EXERCISE OBJECTIVE —
Could you transcribe exactly the lines from the one containing "1007x569 pixels." through the last line of the records below, leaving out the pictures?
** RECORDS TO USE follows **
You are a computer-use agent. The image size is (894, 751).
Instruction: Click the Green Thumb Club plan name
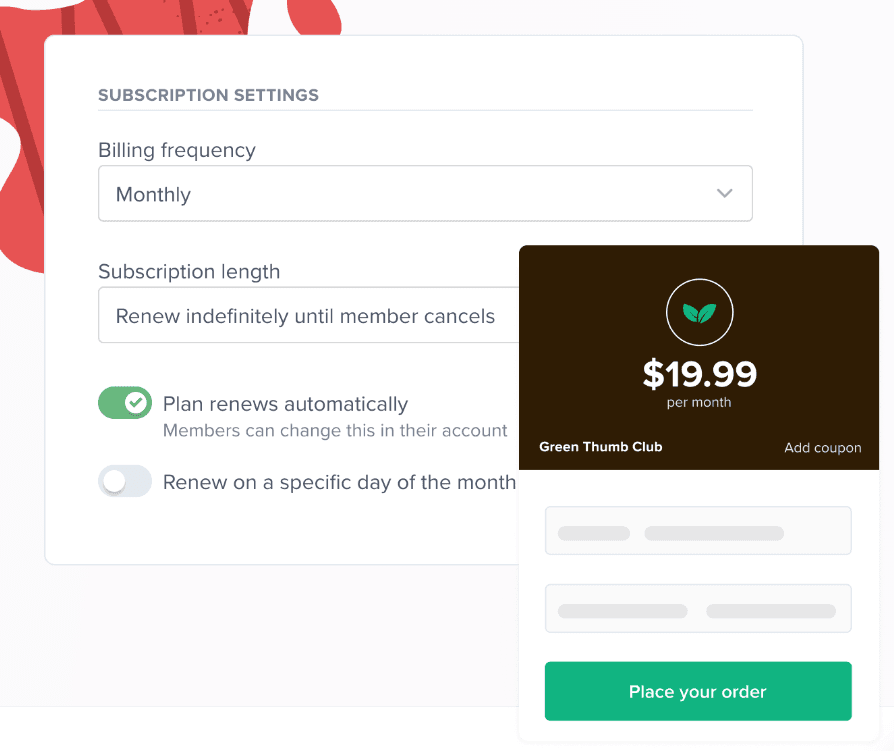(x=600, y=446)
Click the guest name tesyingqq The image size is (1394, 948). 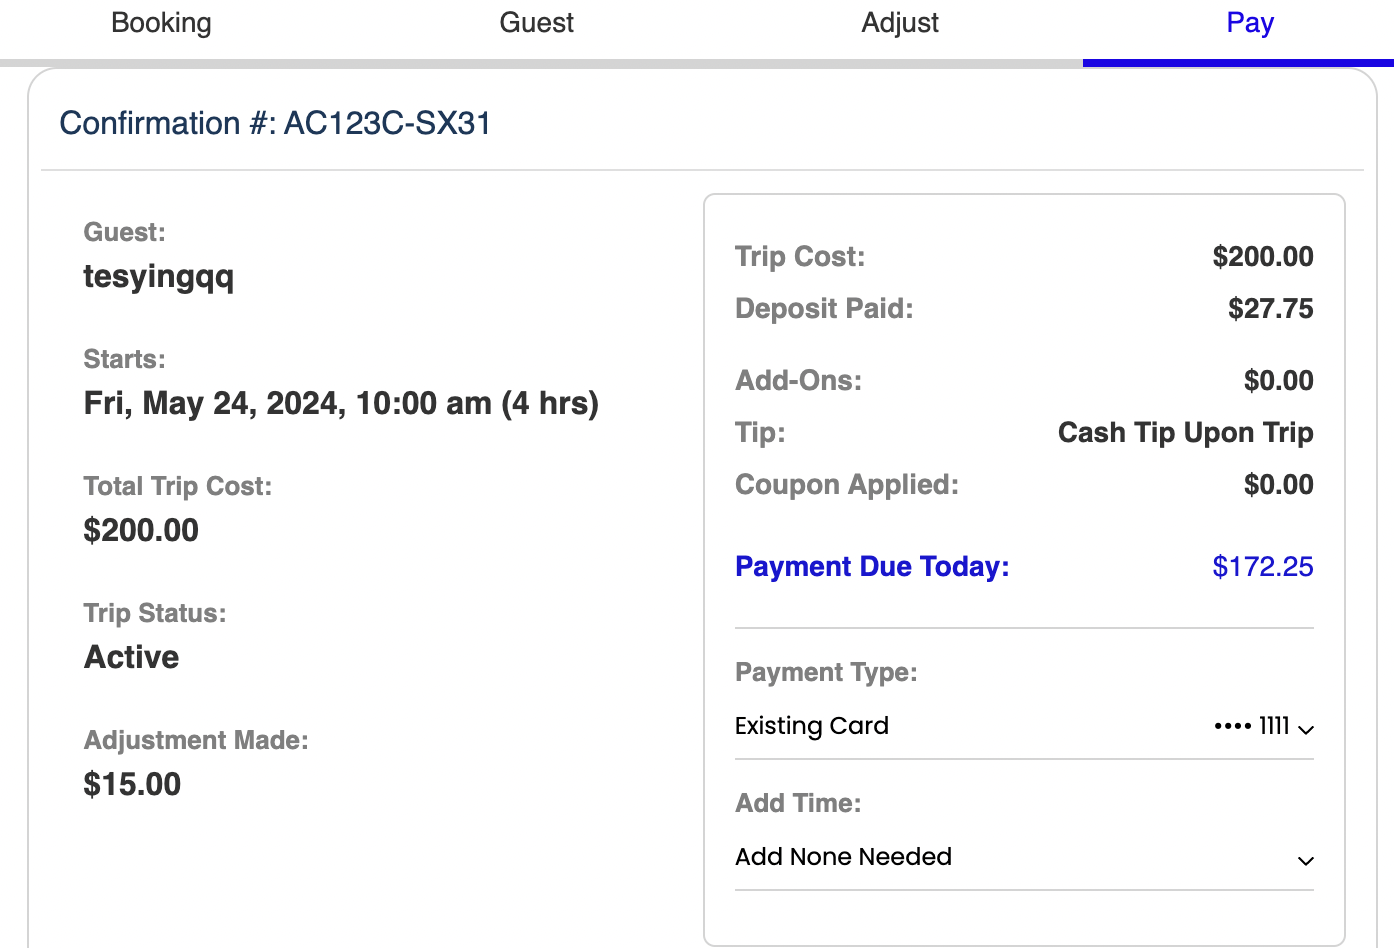coord(158,276)
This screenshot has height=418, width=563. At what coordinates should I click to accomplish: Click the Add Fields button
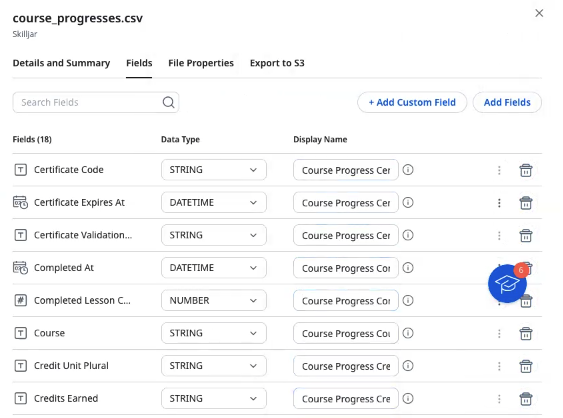click(507, 102)
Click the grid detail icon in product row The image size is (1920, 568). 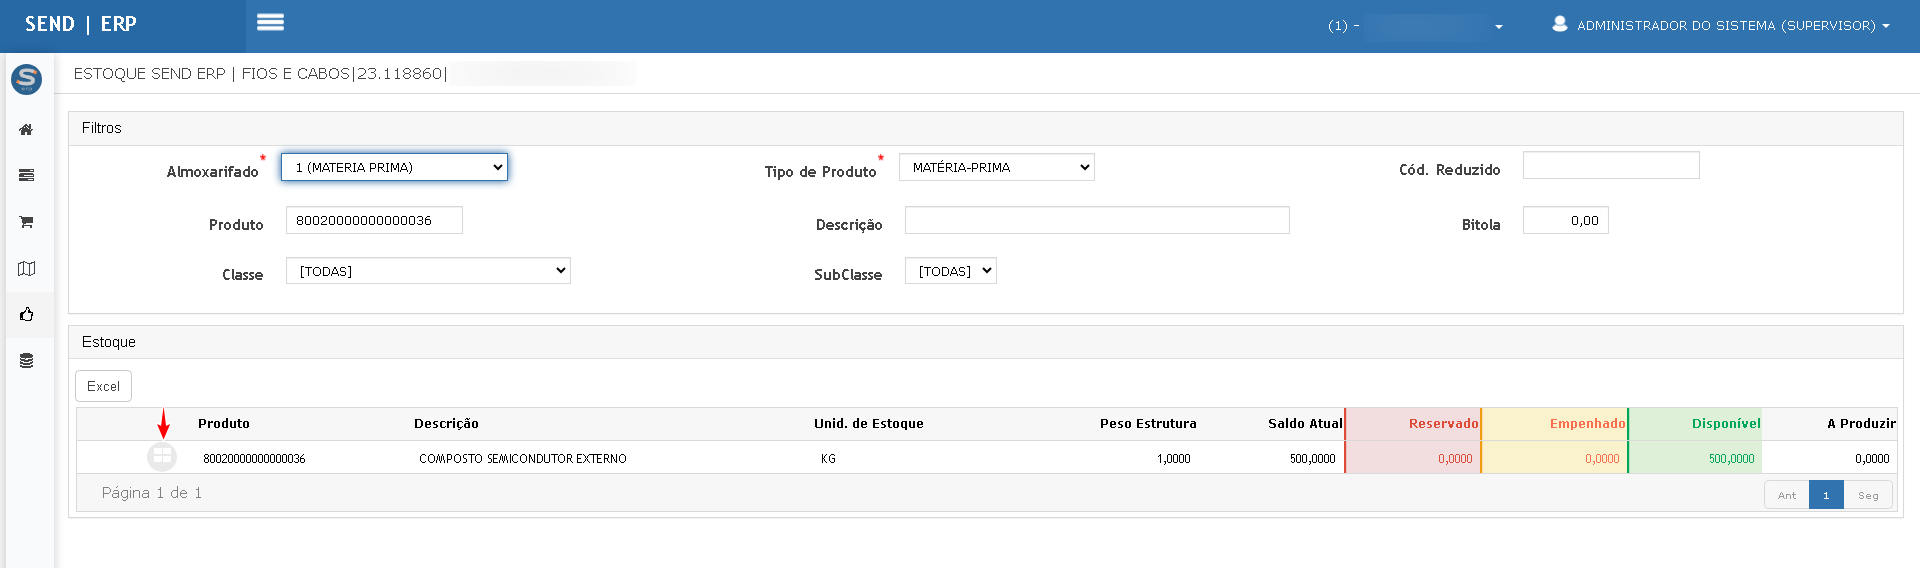(x=162, y=457)
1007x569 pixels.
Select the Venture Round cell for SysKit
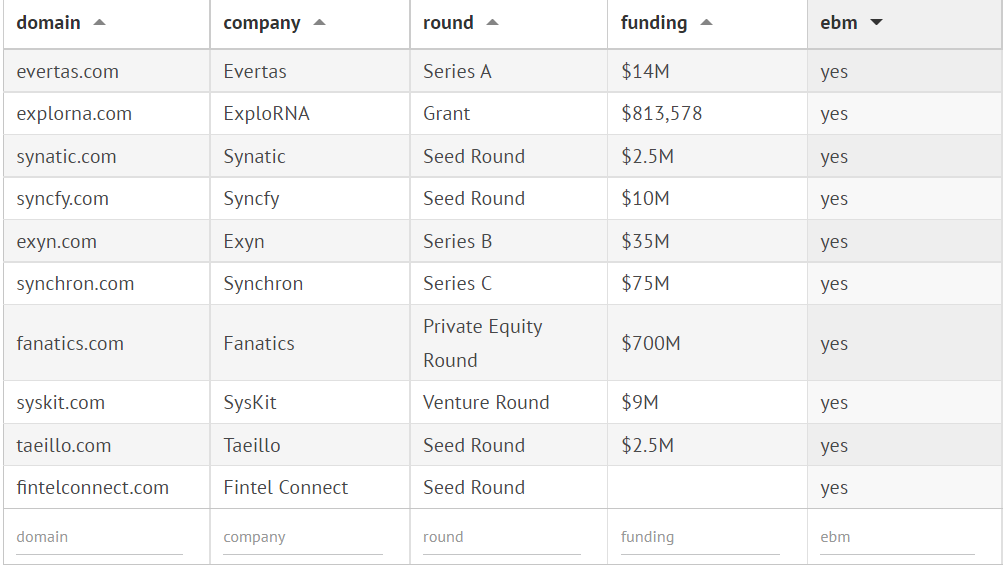point(486,403)
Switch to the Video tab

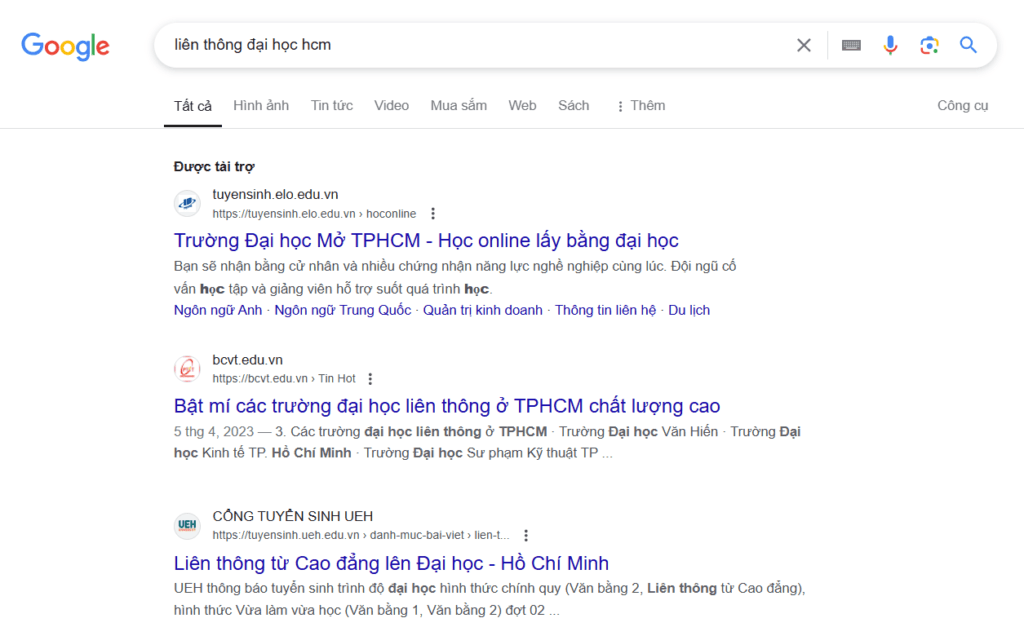391,106
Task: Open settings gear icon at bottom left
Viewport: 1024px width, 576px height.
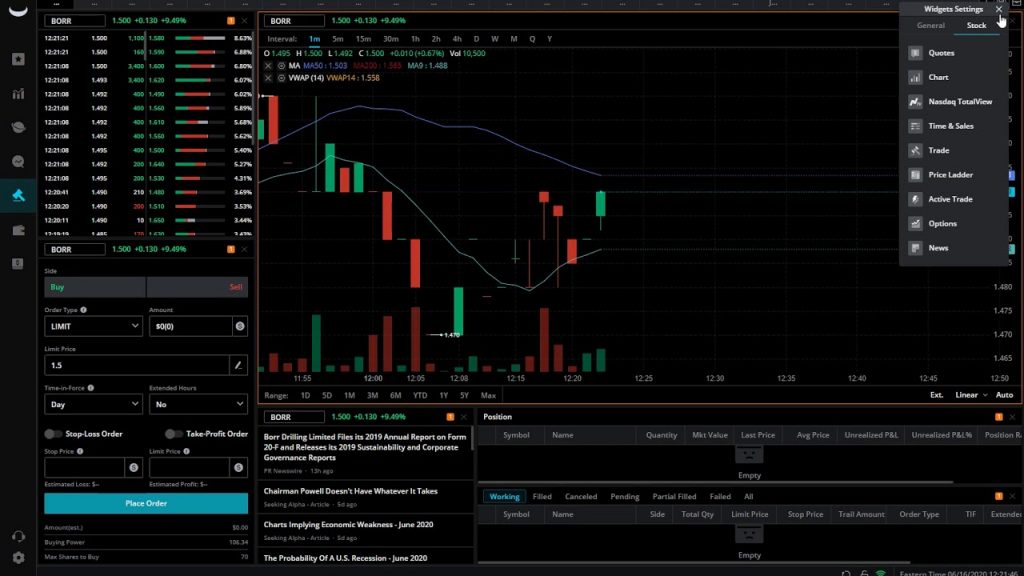Action: pos(18,557)
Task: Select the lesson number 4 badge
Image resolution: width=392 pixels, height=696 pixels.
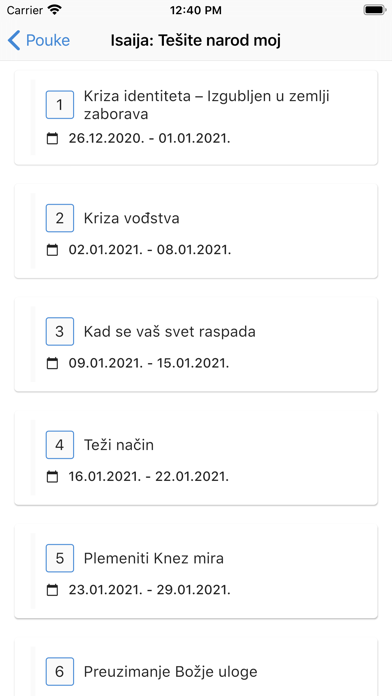Action: point(60,445)

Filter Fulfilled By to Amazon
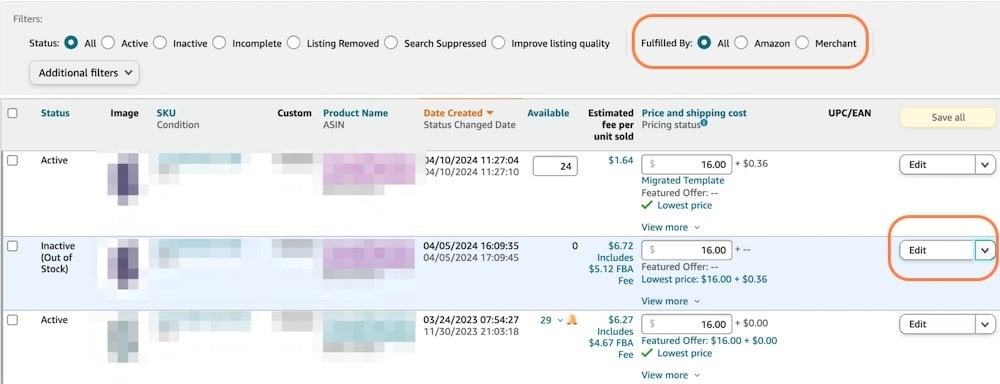coord(740,43)
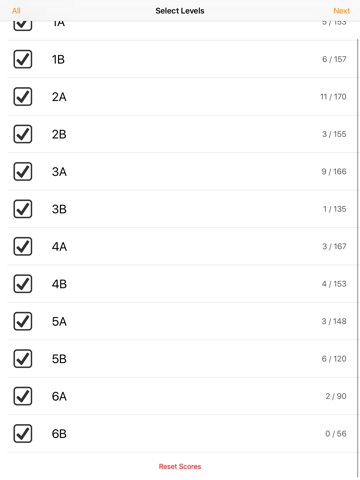The image size is (360, 480).
Task: Uncheck the 1B level checkbox
Action: [x=23, y=59]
** End of RECORDS TO USE **
TASK ANSWER —
1007x569 pixels.
Select the Venture Round cell for SysKit
point(486,403)
Switch to the Video tab

391,106
Task: Open settings gear icon at bottom left
Viewport: 1024px width, 576px height.
Action: pos(18,557)
Task: Select the lesson number 4 badge
Image resolution: width=392 pixels, height=696 pixels.
Action: point(60,445)

Filter Fulfilled By to Amazon
coord(740,43)
The image size is (360, 480).
Task: Uncheck the 1B level checkbox
Action: [x=23, y=59]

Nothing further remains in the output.